Start of Information supplied

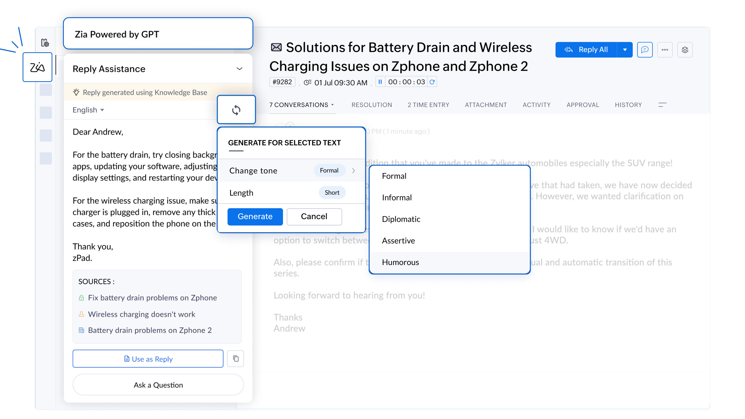This screenshot has height=419, width=745.
Task: Collapse the Reply Assistance panel
Action: [x=239, y=69]
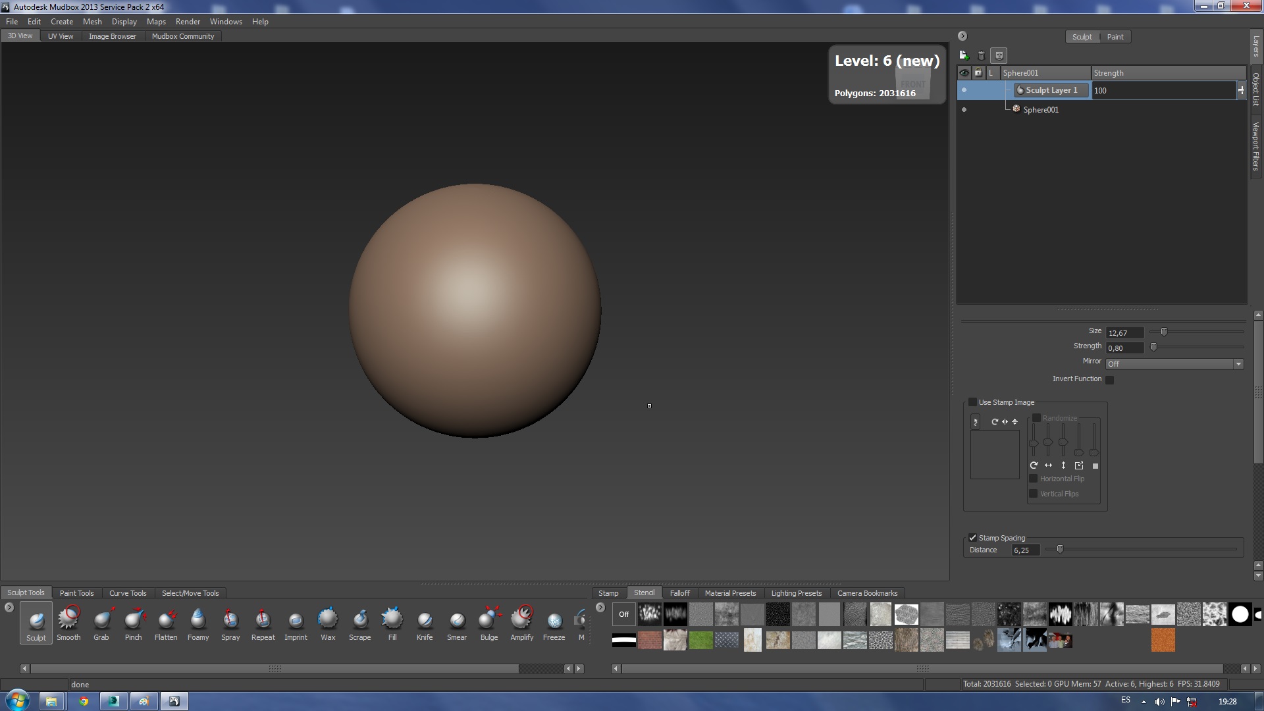
Task: Select the Knife tool
Action: point(425,622)
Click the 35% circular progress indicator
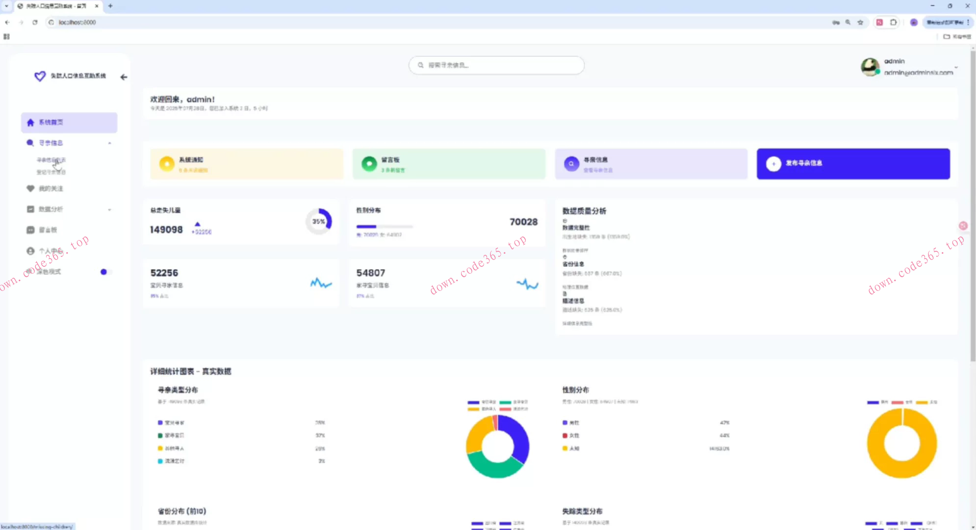This screenshot has width=976, height=530. coord(319,221)
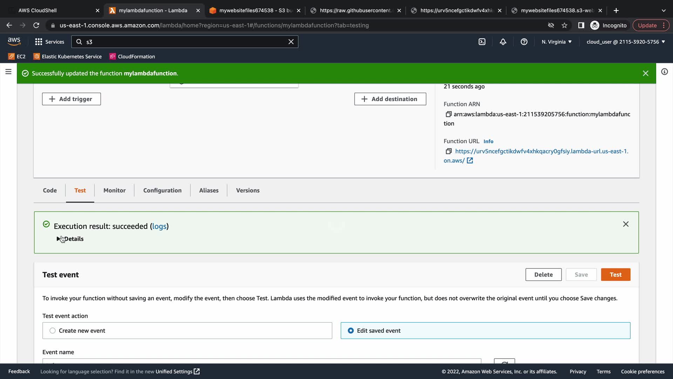Image resolution: width=673 pixels, height=379 pixels.
Task: Copy the Function ARN
Action: [448, 114]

End of Information supplied

Filter these records, keeping every line where the word "Action" occurs.

**Your response**:
Action: [x=239, y=69]
Action: point(425,622)
Action: [448, 114]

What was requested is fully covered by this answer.